The Mastermune Sidequest in Chrono Cross was fun as it was challenging.
High risk, high reward; the damned sword made the rest of the game too easy! x)
Breath of Fire fishing is always wonderful. I actually enjoy fishing myself, so...
Talking to dogs in Tales of Symphonia. Not a real sidequest, but dogs are great....so....
Tales of Graces had this thing with three siblings. I loved the running gag where the woman's chef kept getting taller. But I'm a sucker for running gags....SOO....
Yeah, I'm not giving real answers.
Seriously now:
Wild Arms 3: Super bosses, alien tower bosses, books, millennium puzzle solutions, and fighting dirty magazines. Plus a 100 floor dungeon (that I never attempted because life).
Tales games in general. Though sometimes obnoxiously so with the weird cut offs and dubious rewards. But I admire that most of them are an effort at character/world building nonetheless.
As mush as I hate about 70% of the "sidequest content", FFX's adventure for the sigils were pretty varied and interesting (opposite of FF13 which gives you f*** all to do).

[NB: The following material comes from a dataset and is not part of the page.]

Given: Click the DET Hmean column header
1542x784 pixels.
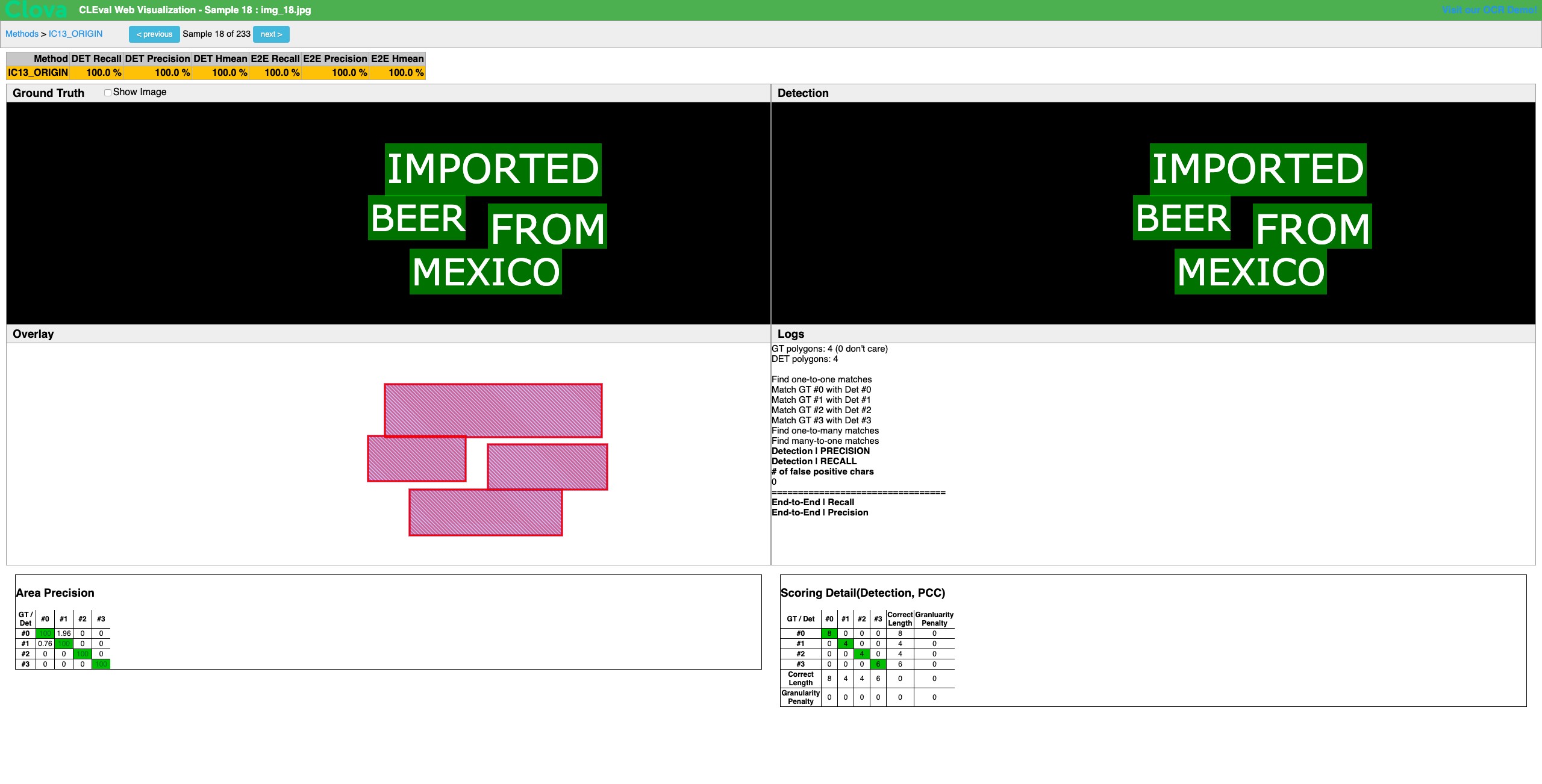Looking at the screenshot, I should [x=220, y=58].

Baten Kaitos Origins. I thought collecting a "clay village" was cool and weird. I also liked Pacman as an odd nostalgic throwback. It was a pain in the ass, but the rewards were great. The first game also was great for unique "character quests" to tie up loose ends and given you ballin endgame equips.

Zelda games do these pretty well too. Majora's Mask is practically one giant sidequest with your major locations at each of the outer reaches of the map. Chrono Trigger too, technically.
Chocobo Hot/Cold was painfully addictive. Goes up a grade probably just for cool music.
Dumb as it is, Score Pieces in Eternal Sonata were a fantastic idea since they allowed more than one combination.
Does end/post-game Tri-Ace stuff content??? Cave of Tribulations/Ordeals, Seraphic Gate, Sphere 211, the weird-ass distotion corrdidor, Neverland.... I love post-game content to throw a knife in your back when you think you've done well for yourself.